El adulto maduro, la edad del nunca jamás

Miércoles, marzo 23rd, 2016

El adulto maduro, él del “yo nunca antes” o “yo nunca jamás”

El adulto madurodonde el desarrollo profesional, la vida familiar y social están en su mayor auge, donde el tiempo es el que no se tiene, donde la seguridad de la persona se vuelve intocable, también tiene sus circunstancias que se relacionan con nuestro centro.
Así pues, tenemos que es cuando se tiende a subir de peso, el ejercicio pasa a ser secundario, se adquieren malos hábitos alimentarios debido a los horarios, la relación cantidad o calidad son inapropiados y el mundo esta a los pies.
En esta etapa es cuando también se presenta el “a mi antes, nunca me pasaba” ya que la obesidad, el sedentarismo y el stress pueden condicionar cambios en el metabolismo óseo que no permiten un sueño reparador donde el cuerpo realiza mas de 4 mil reparaciones genómicas alteradas en la vida cotidiana, donde empiezan los dolores de columna o de rodillas que no son limitantes o incapacitantes. Esto nos lleva al tiempo del “después” cuando se detectan enfermedades y se marca el inicio de lo que podría ser un caos cuando se intenten atender para mejorar o recuperar la salud.
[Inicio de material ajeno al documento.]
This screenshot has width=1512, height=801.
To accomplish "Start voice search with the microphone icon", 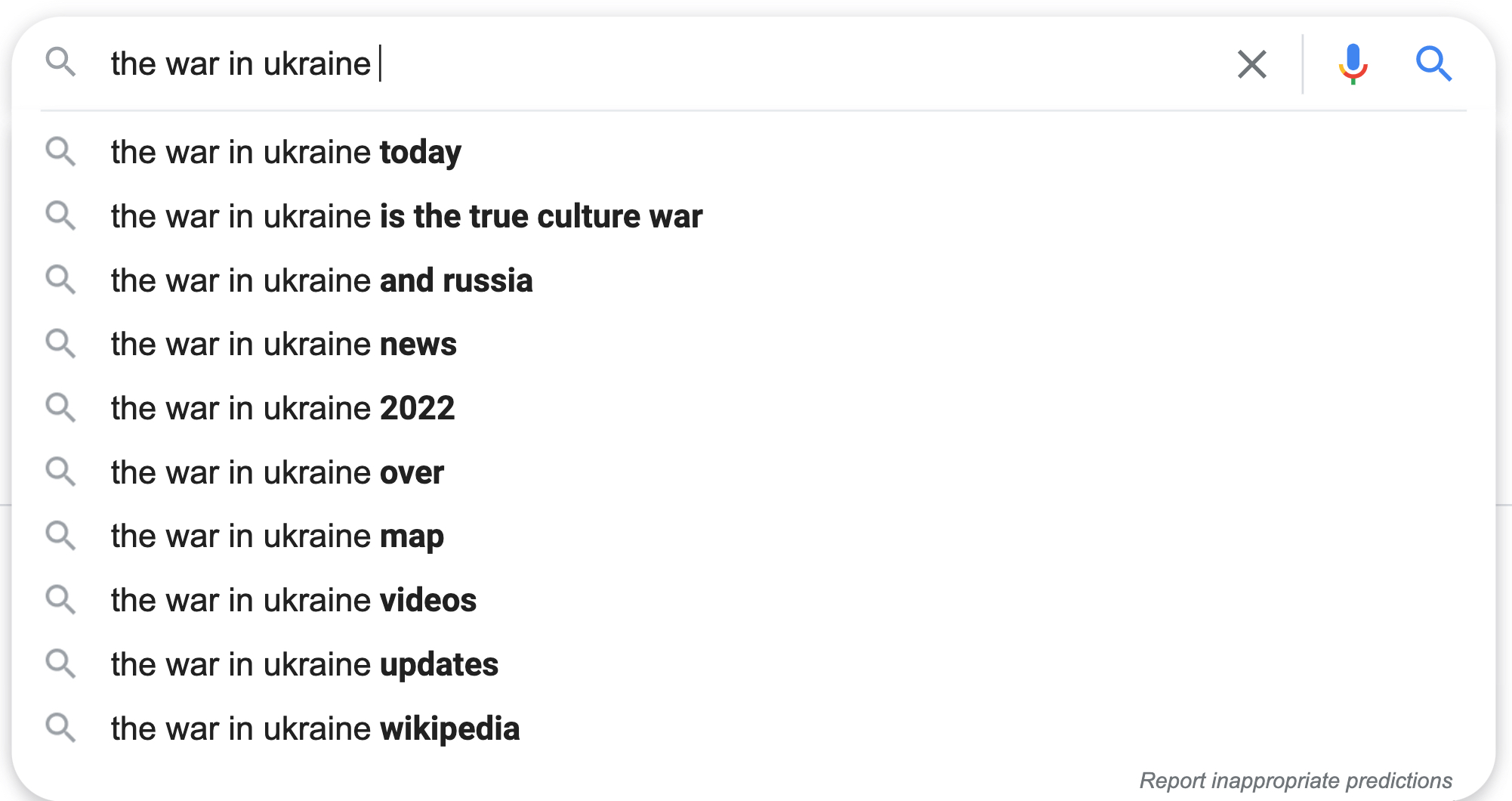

Aquí también influye lo que socialmente se acepta como parte de la vida, como lo son: las adicciones, malos hábitos o costumbres, que serán ley y si tienen semejanzas al pasado familiar, serán incuestionables.
Lo que se arrastre desde la infancia, las etapas del escolar, del adolescente y ahora del exitoso adulto iniciaran las marcas y facturas a cobrar por las herencias, deformidades o defectos no identificados que puedan marcar daños irreversibles.
Prevenir mejor calidad de vida es nuestro orgullo. Tener una vida digna y sin dolor a cualquier edad, no tiene precio.